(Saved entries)
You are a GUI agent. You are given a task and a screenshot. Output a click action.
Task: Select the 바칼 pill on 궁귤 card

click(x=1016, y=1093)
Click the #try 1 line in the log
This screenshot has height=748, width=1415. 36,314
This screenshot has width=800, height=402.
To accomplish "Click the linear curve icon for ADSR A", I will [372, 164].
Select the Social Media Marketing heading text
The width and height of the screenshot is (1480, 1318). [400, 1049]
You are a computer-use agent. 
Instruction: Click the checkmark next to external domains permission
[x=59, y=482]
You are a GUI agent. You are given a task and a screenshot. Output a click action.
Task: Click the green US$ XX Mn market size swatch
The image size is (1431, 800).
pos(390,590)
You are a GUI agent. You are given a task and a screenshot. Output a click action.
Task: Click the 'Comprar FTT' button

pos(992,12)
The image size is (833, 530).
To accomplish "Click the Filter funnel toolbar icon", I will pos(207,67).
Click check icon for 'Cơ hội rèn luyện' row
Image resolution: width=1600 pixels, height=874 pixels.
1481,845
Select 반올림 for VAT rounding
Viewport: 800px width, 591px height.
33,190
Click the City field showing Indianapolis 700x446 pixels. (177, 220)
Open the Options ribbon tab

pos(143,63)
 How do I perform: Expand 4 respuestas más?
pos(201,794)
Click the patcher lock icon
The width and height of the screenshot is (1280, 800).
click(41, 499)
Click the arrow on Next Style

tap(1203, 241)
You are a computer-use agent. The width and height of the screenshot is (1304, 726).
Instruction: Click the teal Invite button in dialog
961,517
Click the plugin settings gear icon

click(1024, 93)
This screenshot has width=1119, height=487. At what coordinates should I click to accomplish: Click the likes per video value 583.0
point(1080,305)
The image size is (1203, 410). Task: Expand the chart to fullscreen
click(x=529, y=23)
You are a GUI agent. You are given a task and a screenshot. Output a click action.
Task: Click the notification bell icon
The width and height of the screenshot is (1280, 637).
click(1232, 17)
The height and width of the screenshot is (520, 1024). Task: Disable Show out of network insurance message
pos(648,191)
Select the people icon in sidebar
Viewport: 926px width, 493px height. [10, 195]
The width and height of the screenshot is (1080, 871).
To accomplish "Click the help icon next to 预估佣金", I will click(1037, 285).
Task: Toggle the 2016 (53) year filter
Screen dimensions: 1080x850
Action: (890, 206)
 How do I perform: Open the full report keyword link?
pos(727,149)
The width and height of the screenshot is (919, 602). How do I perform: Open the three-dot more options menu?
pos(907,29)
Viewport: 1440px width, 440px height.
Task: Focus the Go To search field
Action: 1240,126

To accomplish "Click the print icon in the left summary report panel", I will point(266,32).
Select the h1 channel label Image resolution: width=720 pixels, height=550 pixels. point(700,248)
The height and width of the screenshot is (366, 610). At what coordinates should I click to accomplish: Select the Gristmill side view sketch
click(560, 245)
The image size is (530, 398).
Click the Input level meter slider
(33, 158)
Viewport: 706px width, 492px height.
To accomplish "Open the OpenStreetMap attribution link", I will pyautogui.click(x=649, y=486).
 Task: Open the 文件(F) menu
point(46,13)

#### Task description:
All lines with the word "will" need to be copied from the data above.

#### Problem solution:
To accomplish "Click the linear curve icon for ADSR A", I will [372, 164].
To accomplish "Click the Filter funnel toolbar icon", I will pos(207,67).
To accomplish "Click the help icon next to 预估佣金", I will click(1037, 285).
To accomplish "Click the print icon in the left summary report panel", I will point(266,32).
To accomplish "Open the OpenStreetMap attribution link", I will pyautogui.click(x=649, y=486).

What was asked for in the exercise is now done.